··· Selected extract

One_Sequential_PCG_Title: The Part_of_Title and Program numbers are synchronized.
[ PTT #1 | PTT #2 | .... | PTT #n ] Part_of_Title
[ [PG #1] | [PG #2] | .... | [PG #n] ] Program Chain (PGC)
Multi_PGC_Title:
branch PTT #2
--> [PG #1] (PGC1)
PTT #3 PTT #m
PTT #1 --> [PG #1] [PG #j] ... [PG #k] (PGC2)
[PG #1]
--> [PG #1] (PGC3)
Presentation
Combinations of presentation types
Type | Count | Representation |
---|---|---|
Video | 1 stream only | MPEG-1 or MPEG-2 Video |
Audio | maximum of 8 streams | Linear PCM and/or: Dolby AC-3 (NTSC) MPEG audio (PAL) |
Sub-picture | max 32 streams | Run-length encoded with bitmap of 2 bits/pixel |
Presentation stream rates
max total of combined audio and video: 9.8 Mbit/sec max sum of Elementary streams + systems overhead: 10.08 Mbit/sec.

······

- [Problem set]:
**A.** In the DVD structure extract, what is the maximum number of sub-picture streams?
**B.** Return the part of the DVD structure extract starting at "[ PTT #1 | PTT" and ending at "[PG #1] (PGC3)", copied with no changes.

··· Material provided

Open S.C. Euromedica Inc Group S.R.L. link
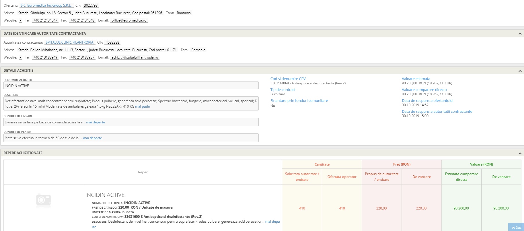Image resolution: width=524 pixels, height=231 pixels. coord(46,5)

······

- [Answer set]:
**A.** A maximum of 32 streams.

**B.**
[ PTT #1 | PTT #2 | .... | PTT #n ] Part_of_Title
[ [PG #1] | [PG #2] | .... | [PG #n] ] Program Chain (PGC)
Multi_PGC_Title:
branch PTT #2
--> [PG #1] (PGC1)
PTT #3 PTT #m
PTT #1 --> [PG #1] [PG #j] ... [PG #k] (PGC2)
[PG #1]
--> [PG #1] (PGC3)